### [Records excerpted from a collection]
——
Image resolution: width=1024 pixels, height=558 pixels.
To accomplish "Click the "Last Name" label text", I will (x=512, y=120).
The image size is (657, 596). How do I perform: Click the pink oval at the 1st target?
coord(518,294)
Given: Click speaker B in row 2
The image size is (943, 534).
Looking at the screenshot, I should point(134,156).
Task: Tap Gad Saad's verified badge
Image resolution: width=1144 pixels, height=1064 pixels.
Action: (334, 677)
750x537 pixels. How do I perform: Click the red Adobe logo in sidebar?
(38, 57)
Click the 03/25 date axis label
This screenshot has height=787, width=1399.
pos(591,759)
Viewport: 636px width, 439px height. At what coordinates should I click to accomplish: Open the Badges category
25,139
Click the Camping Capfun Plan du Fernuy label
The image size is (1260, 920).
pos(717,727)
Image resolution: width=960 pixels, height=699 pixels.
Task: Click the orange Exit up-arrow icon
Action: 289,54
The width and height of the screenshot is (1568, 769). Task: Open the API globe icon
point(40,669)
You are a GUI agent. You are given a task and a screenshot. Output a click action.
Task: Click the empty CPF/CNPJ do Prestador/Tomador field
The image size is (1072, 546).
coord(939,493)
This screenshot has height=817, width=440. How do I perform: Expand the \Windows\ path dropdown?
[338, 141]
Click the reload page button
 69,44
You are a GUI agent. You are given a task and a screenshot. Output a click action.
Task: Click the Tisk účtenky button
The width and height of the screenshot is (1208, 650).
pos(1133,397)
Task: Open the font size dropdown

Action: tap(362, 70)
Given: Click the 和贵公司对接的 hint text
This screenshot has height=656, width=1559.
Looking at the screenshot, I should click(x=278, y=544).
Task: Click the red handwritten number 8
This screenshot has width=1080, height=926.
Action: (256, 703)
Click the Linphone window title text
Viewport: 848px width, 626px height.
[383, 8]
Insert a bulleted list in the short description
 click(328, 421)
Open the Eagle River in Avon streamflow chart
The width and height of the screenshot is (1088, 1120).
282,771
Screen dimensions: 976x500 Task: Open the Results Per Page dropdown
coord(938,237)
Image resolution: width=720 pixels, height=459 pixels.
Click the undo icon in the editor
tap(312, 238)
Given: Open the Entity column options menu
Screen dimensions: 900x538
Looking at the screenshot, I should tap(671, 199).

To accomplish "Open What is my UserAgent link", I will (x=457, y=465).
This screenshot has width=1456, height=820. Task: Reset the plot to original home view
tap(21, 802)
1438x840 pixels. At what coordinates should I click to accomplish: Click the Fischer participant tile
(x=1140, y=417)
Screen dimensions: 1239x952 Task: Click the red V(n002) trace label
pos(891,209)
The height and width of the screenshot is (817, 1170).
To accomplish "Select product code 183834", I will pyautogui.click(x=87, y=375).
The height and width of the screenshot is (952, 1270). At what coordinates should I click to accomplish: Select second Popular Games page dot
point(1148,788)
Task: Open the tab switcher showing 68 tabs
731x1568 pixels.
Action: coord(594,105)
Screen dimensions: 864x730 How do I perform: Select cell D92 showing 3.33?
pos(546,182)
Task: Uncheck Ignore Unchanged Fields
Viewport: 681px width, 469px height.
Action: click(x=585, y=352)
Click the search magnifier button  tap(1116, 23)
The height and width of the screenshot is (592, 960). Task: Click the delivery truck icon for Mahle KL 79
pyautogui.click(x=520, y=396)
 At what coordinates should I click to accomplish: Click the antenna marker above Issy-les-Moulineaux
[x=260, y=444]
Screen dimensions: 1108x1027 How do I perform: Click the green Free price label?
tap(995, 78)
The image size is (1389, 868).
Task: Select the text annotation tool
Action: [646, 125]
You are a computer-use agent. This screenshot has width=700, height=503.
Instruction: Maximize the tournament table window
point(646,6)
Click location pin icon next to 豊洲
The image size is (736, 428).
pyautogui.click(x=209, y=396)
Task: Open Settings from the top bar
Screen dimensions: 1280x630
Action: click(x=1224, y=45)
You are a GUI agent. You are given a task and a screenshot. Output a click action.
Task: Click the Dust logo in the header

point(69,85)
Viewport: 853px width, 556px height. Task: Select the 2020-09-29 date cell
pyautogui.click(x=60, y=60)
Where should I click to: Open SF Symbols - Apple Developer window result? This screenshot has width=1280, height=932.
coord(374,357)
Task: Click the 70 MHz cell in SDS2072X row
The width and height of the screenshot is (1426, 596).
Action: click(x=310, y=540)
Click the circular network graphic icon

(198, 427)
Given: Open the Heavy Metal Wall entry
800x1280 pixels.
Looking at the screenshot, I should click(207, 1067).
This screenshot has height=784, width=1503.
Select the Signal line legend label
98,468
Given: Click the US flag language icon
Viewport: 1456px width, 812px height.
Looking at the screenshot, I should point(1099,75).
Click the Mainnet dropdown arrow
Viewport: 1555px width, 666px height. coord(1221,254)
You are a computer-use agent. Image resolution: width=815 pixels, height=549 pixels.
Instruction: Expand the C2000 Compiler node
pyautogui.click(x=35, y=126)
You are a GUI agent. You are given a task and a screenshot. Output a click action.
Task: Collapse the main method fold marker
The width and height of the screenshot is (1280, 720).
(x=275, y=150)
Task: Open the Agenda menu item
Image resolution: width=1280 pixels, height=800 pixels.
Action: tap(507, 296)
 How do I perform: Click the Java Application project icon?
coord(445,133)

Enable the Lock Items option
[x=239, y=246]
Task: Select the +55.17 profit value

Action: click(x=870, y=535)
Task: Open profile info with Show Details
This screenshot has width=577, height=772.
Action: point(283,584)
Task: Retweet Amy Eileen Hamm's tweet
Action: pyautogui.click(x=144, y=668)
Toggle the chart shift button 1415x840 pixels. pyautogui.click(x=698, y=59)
——
### [Task statement]
Print, without alteration, only the lines above between the one holding "The height and width of the screenshot is (952, 1270)." and the one holding "Click the search", inclusive.

### [Exercise output]
The height and width of the screenshot is (952, 1270). At what coordinates should I click to accomplish: Select second Popular Games page dot
point(1148,788)
Task: Open the tab switcher showing 68 tabs
731x1568 pixels.
Action: coord(594,105)
Screen dimensions: 864x730 How do I perform: Select cell D92 showing 3.33?
pos(546,182)
Task: Uncheck Ignore Unchanged Fields
Viewport: 681px width, 469px height.
Action: click(x=585, y=352)
Click the search magnifier button  tap(1116, 23)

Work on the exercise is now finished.